Your instructions
Reproduce only this range: the line holding "Task: Select the" through the last line of the data below, both included, exactly, with no pictures.

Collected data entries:
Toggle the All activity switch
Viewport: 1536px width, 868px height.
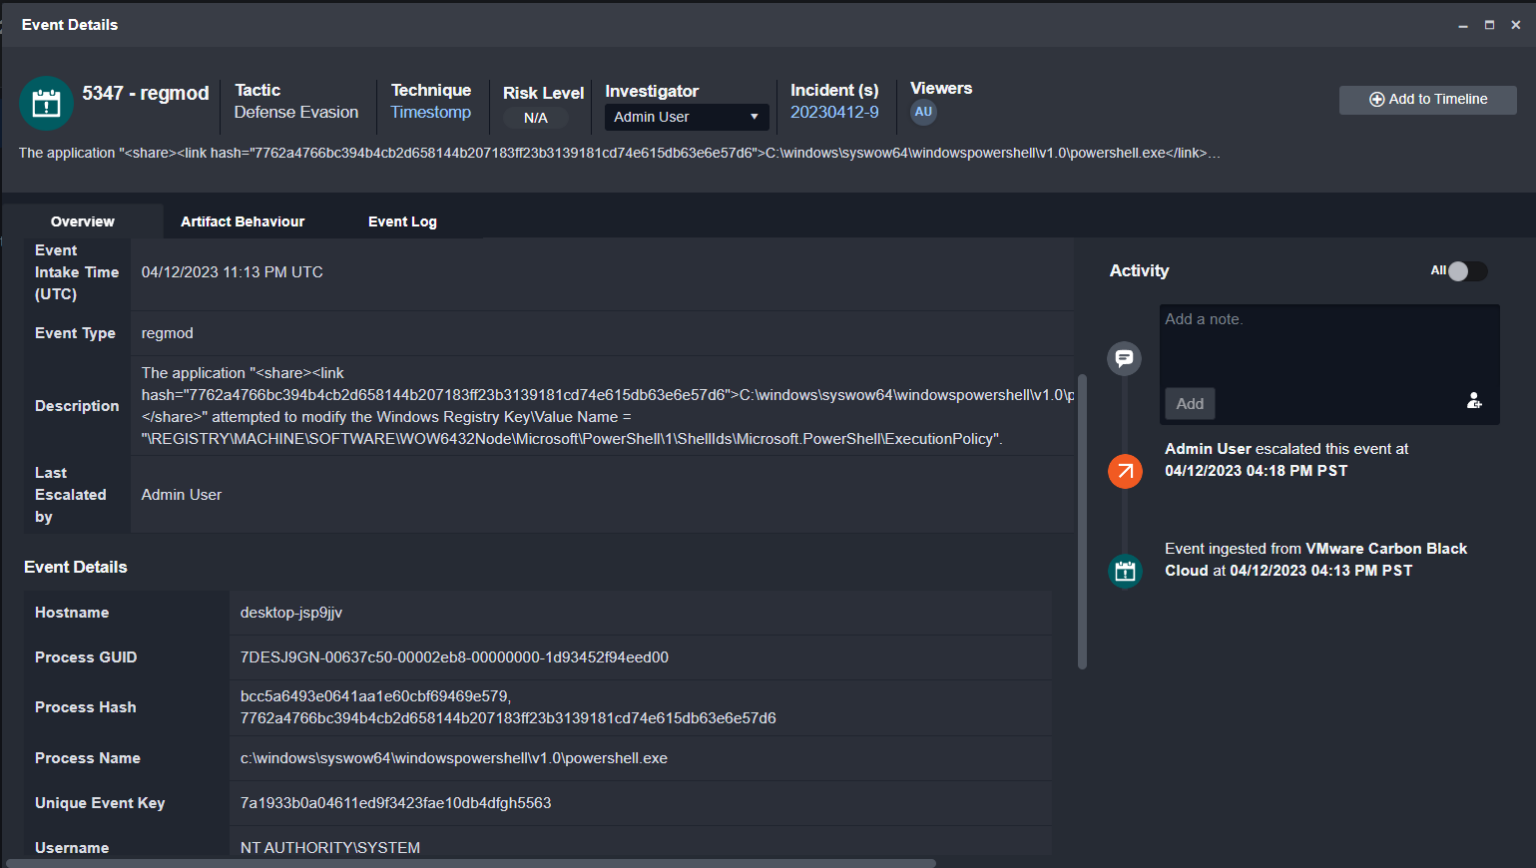1467,271
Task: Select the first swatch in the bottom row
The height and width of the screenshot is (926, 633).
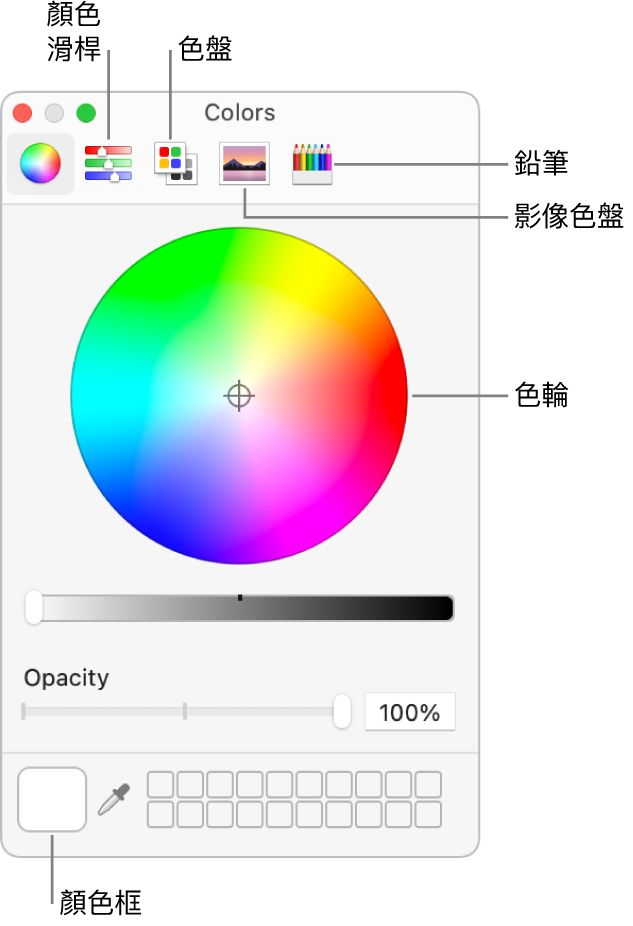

Exercise answer
Task: Select the first swatch in the bottom row
The height and width of the screenshot is (926, 633).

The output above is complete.